In today's world the dating scene can be pretty tricky. While many people do want a long-term relationship many of us find ourselves in the bars or other places where drug induced love is prominent. Yes, these venues can generate relationships, some even lasting, but the reality is so many of us believe that the bar scene will not generate a long lasting relationship that we will ourselves into one nights stands, heartbreak and disappointment. A popular alternative has become online dating. Generating an online profile will not help rid you of any social disorders, it will not connect you with an abundance of great looking people with whom you have everything in common.
The people online are the same people out in the "real" world. Do not be fooled into the misconception that by filling out an online profile you will be cured of your dating woes and live happily ever after with the one you love. Many people tend to be just as disappointed with online dating (after the initial high has worn off) as they were dating in the "real" world. Now, before I completely discourage you and you sentence yourself to a world of solitude, confined to your apartment with your cat, please note that there are ways you can find happiness and find your true love online by being honest with yourself about who you are and what you want. I have included a few tips I have learned through trial and error with online dating. A majority of the men I've dated have made these mistakes or have told me about a "horror" dating story where their partner made the mistake.
My first world of advice is to find a recent, accurate profile picture. Unfortunately, we live in a world where image does mean something. Plus, we all have an idea of the type of person we are attracted to. If you truly want to find the right person for you then you must be comfortable
with yourself. Posting a profile picture could prevent future heartbreak when you meet someone. The ultimate goal is to find someone right for you, trying to trick them into believing you look different than you actually do will only create distrust and will most likely not get you a second date. Physical chemistry is very important in dating relationships, especially in the beginning when you don't have much else to go off of. Be true to yourself and post a recent picture that accurately portrays you, in addition no skin please. Guys, you might love your biceps but nothing is more of a turnoff for a girl who wants a relationship than a guy showing off his topless body online. It portrays an image that is not appropriate for lasting relationships. Save it for the bedroom.

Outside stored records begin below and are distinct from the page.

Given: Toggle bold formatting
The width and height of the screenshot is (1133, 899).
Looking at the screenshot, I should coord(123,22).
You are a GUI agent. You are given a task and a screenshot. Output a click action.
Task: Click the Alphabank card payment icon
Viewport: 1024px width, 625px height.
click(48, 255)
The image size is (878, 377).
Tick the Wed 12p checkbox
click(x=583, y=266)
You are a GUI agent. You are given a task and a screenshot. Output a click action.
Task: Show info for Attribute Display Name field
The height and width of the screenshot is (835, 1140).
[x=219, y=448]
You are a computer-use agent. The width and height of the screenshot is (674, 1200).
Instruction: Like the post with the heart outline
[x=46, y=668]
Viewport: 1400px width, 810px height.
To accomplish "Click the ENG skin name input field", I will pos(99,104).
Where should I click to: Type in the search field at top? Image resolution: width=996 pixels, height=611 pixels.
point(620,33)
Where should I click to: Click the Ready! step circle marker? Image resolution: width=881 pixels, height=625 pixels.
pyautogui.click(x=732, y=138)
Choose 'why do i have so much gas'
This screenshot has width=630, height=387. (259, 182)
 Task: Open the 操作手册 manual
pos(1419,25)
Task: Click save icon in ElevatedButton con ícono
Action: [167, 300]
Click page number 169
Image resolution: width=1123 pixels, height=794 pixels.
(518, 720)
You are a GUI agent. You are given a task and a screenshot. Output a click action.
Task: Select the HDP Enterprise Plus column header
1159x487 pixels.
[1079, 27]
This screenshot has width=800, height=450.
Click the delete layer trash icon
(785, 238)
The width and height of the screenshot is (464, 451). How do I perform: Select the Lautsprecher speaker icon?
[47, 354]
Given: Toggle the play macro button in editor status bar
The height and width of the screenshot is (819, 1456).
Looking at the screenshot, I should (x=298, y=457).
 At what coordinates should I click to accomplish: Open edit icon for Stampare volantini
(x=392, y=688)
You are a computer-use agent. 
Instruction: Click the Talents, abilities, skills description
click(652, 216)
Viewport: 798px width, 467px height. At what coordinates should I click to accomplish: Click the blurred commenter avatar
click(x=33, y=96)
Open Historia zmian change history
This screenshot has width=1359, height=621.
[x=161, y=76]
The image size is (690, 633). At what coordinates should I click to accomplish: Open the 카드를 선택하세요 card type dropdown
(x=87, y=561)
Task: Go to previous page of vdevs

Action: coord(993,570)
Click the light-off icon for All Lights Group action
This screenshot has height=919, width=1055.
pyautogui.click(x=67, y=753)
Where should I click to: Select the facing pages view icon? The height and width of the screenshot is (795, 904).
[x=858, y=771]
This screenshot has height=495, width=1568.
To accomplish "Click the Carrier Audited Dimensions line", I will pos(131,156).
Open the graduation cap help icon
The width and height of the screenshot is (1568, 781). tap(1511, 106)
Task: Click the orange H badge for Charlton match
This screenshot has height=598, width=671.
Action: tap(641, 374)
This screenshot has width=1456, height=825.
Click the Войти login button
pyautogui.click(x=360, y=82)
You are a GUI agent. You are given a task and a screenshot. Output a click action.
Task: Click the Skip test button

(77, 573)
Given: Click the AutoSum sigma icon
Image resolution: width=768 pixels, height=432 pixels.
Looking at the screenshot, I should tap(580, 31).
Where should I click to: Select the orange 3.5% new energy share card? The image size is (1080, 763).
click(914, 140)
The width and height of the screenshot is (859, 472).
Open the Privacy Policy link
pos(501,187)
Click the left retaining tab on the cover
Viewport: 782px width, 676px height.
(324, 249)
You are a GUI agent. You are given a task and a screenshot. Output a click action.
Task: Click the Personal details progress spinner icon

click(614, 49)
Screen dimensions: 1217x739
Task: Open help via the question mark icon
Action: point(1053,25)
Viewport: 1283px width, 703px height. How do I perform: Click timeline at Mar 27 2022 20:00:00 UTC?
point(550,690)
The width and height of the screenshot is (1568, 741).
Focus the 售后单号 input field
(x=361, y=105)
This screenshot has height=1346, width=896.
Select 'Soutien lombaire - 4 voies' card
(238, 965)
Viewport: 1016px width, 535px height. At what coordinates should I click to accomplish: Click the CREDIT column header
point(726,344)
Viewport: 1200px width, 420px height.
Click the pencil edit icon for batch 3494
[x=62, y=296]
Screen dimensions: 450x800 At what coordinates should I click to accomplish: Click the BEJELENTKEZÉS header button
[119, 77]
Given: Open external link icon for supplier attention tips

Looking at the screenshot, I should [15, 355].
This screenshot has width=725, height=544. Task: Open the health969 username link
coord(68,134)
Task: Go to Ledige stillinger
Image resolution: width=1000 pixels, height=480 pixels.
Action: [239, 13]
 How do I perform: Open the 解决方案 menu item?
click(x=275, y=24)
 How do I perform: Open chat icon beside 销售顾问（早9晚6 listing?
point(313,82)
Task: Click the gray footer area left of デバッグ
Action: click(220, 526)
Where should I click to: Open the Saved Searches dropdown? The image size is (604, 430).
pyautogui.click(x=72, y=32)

My second word of advice is everything in moderation. When writing a good profile you want to keep it succinct and to the point. There are very few people who will read a page long profile unless it is especially attention grabbing. Don't go into detail about your spring break trip to South Padre Island and the tiki bar with the free tequila shots. This might be a great story but it will most likely reveal too much too fast. Instead you could mention how you like to travel and have fun with friends. The purpose of this profile is to give a general idea of who you are so people can determine if you fit their needs.
Third, always be honest in your profile. If you don't want to address it then don't mention it. If you are going to address it then make sure you are honest about it. I have dated a couple of men who stated they were not smokers and then light up on the first date. This is something someone WILL find out about you. It's best to be honest and upfront in the beginning. People are more likely to be forgiving to any bad habits before they meet you in person.
Fourth, always make sure you have clear goals. If you want a long-term relationship you had better be ready to put the effort into a long-term relationship. If you aren't ready to incorporate someone fully into your life and you want someone to hang out with and date occasionally then state that in your profile. You'd be surprised at how many people are ok with dating and not having a long-term relationship. Plus by being upfront about your goals and intentions you can eliminate a lot of what men call "relationship drama." Be honest and upfront the entire time.
Online dating definitely can be tricky and a little disheartening but if you follow these simple guidelines you are more likely to be successful at finding the one who's right for you. Just remember, know what you want, be honest and true to yourself and your date. You are sure to reach many more potential dates online than you would in day to day life. Have fun with it, enjoy yourself and maybe you'll meet the one for you.